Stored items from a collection
========================================
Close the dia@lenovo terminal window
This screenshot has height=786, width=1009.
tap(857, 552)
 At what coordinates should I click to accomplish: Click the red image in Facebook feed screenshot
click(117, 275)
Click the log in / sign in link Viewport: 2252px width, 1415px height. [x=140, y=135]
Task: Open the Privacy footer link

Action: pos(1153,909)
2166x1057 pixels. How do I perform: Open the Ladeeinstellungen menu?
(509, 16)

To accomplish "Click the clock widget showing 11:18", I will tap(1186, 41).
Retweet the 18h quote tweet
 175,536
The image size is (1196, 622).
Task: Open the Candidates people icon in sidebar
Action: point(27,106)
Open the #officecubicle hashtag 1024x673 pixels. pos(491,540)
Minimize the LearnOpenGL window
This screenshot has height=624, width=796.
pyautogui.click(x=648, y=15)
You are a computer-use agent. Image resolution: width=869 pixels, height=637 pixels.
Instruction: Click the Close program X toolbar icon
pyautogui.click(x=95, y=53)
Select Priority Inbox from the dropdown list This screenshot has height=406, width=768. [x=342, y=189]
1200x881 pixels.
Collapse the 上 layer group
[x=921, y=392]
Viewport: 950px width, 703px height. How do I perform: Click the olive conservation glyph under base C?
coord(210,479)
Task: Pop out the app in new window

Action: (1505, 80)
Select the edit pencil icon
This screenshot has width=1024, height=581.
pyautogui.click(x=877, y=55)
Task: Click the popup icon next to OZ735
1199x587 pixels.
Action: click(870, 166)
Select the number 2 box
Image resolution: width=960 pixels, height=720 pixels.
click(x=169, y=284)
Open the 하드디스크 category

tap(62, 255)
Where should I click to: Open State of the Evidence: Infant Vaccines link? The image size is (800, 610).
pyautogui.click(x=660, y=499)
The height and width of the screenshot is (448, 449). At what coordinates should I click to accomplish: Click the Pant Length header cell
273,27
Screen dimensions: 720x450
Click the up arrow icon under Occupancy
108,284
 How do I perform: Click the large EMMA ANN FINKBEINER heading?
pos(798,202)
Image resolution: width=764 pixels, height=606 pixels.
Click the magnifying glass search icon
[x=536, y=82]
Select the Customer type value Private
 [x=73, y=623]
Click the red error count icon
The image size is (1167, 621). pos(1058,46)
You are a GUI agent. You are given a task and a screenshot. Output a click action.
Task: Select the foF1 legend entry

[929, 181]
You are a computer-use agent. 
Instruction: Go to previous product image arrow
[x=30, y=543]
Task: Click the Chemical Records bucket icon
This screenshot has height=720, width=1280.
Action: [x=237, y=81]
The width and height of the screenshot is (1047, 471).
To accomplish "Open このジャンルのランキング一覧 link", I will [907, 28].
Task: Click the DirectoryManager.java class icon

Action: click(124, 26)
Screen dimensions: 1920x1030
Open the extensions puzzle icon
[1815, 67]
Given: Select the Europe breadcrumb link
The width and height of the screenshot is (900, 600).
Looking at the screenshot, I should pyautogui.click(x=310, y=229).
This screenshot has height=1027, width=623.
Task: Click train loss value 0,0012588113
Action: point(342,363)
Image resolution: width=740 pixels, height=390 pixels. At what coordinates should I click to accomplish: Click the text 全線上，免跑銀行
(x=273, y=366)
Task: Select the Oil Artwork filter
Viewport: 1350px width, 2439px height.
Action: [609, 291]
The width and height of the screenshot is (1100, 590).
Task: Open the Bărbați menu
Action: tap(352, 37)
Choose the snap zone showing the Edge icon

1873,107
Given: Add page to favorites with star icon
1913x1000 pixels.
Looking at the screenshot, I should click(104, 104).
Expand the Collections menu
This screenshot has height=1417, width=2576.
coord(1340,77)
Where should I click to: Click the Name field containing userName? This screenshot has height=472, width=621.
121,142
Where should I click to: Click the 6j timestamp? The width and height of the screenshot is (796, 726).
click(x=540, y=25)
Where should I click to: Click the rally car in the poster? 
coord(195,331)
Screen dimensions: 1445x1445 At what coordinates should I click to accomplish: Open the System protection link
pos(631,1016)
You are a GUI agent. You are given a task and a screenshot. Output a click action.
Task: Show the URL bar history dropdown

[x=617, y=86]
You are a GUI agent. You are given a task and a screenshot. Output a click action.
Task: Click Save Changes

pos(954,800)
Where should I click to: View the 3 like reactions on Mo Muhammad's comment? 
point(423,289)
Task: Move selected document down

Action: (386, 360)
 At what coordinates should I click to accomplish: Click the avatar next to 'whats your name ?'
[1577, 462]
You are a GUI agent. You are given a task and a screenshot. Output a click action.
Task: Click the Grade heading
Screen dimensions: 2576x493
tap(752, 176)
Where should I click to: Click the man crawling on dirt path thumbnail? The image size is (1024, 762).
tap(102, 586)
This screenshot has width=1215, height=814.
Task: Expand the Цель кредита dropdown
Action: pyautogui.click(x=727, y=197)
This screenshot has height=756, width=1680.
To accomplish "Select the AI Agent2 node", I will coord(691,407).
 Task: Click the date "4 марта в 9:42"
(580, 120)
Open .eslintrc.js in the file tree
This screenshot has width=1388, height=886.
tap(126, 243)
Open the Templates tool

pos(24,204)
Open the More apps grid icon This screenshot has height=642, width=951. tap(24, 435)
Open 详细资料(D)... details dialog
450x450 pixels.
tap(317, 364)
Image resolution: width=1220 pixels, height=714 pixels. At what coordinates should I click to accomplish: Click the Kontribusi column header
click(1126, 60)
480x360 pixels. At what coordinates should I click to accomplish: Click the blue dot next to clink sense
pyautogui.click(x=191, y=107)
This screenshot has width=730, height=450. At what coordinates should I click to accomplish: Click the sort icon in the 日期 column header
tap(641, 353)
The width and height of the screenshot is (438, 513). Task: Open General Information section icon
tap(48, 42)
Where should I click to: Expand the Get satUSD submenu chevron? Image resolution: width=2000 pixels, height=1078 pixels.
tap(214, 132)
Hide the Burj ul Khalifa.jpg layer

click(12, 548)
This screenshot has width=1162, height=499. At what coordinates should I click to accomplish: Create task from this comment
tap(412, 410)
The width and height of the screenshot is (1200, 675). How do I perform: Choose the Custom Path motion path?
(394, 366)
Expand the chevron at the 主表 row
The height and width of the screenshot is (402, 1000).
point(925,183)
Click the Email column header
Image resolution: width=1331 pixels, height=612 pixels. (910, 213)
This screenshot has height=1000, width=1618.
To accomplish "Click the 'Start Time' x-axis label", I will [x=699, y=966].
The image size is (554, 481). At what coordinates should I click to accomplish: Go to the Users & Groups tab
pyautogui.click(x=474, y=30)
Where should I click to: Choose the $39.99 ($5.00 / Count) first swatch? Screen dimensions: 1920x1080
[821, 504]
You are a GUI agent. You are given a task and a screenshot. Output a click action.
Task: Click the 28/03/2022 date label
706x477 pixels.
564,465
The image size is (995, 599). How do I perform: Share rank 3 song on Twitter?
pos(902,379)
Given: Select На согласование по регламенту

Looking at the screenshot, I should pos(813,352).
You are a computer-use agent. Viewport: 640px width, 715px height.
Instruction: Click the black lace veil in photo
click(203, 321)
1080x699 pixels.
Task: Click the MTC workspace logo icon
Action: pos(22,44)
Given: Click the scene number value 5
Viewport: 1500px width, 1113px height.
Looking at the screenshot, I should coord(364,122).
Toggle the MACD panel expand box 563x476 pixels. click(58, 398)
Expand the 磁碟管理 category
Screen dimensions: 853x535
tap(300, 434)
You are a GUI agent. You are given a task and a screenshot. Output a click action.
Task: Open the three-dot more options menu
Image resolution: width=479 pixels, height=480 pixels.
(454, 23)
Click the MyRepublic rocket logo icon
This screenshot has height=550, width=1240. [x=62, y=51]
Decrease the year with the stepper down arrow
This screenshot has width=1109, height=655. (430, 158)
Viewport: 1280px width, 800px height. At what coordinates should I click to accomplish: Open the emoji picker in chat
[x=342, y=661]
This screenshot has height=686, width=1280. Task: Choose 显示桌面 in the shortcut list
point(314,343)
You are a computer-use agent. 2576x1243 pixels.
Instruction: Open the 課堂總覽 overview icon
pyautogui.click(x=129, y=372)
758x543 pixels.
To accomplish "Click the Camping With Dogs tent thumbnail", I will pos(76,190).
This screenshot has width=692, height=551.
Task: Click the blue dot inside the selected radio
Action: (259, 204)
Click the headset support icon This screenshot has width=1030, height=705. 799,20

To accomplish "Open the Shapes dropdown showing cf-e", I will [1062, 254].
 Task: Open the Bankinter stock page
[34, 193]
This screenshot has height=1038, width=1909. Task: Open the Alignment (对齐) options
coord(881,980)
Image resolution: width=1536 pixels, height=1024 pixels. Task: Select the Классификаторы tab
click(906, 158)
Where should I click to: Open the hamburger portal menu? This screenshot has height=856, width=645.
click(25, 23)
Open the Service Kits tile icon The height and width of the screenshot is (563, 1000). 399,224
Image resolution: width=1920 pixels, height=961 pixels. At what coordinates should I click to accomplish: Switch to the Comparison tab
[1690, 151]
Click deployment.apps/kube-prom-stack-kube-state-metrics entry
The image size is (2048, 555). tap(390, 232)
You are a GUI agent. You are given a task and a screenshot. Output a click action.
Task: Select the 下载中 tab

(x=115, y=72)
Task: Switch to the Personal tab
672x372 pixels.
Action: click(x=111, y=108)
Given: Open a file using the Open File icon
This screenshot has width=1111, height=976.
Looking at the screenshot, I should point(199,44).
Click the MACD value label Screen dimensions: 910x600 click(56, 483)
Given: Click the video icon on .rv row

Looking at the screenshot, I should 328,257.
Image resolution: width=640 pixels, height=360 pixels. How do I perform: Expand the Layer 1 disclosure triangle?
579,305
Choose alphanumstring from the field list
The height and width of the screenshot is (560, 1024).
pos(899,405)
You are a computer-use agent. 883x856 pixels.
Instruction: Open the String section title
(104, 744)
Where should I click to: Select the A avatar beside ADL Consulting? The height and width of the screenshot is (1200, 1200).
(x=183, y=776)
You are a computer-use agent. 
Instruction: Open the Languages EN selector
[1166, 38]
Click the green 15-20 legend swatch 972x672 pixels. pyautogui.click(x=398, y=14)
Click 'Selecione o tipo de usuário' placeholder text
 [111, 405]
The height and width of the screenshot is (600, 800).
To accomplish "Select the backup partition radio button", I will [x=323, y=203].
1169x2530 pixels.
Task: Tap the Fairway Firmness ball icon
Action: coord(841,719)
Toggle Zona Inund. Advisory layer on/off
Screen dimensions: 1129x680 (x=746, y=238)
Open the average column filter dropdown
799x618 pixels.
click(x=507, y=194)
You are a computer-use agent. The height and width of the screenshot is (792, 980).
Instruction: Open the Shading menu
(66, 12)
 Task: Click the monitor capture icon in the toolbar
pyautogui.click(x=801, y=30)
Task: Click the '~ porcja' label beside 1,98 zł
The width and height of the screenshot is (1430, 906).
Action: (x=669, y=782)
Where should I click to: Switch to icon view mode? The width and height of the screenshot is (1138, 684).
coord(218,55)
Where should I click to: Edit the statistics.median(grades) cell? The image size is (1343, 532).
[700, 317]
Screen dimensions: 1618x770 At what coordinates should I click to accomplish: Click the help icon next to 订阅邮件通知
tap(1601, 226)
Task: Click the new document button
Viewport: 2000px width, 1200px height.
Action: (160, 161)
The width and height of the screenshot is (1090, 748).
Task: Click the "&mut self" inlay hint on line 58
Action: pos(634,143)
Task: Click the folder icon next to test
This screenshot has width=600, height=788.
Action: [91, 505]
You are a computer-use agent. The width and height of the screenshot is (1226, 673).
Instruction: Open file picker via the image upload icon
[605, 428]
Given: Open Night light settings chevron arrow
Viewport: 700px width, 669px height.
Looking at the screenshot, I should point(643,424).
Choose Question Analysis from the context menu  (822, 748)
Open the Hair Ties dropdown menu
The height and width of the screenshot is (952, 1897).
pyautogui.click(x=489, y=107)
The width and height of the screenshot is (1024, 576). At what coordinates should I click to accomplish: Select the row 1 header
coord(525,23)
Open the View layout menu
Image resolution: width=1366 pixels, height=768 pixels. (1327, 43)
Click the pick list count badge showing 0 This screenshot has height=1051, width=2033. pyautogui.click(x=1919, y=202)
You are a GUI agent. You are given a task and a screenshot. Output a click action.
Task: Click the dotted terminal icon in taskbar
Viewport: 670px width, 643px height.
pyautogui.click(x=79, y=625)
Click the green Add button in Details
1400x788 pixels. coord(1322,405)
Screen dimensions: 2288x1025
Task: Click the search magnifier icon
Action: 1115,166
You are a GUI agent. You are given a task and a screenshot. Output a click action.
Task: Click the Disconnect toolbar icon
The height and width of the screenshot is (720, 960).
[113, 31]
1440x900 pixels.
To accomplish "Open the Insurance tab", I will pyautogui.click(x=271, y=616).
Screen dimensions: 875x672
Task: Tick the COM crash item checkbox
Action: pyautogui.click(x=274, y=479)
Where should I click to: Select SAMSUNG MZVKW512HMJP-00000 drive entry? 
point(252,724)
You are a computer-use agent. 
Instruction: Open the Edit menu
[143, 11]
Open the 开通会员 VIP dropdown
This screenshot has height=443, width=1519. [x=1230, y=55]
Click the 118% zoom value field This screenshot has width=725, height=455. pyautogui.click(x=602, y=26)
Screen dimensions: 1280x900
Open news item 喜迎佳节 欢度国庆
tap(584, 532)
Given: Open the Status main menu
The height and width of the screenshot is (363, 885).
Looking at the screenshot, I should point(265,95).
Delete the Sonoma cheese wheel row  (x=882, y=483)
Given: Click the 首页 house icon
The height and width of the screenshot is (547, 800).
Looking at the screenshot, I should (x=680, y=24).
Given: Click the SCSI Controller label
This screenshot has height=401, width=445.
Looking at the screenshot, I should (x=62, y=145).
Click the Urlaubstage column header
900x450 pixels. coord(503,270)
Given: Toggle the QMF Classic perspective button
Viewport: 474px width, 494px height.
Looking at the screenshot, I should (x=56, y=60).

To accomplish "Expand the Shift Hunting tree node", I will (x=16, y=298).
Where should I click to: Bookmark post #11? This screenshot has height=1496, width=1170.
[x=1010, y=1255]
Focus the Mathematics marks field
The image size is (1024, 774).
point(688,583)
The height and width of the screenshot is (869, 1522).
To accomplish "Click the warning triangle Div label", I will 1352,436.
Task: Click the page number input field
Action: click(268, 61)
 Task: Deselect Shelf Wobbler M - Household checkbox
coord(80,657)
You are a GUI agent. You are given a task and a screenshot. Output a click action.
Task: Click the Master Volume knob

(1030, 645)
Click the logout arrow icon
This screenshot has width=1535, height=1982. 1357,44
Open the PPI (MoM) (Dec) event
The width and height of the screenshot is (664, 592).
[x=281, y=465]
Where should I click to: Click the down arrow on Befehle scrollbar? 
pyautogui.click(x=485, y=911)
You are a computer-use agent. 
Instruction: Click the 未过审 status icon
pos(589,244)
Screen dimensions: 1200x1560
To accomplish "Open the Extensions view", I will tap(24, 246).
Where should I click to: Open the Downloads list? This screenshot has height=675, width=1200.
========================================
The task: Collect every line from the records above that contains the word "terminal".

Task output:
Close the dia@lenovo terminal window
Task: Click the dotted terminal icon in taskbar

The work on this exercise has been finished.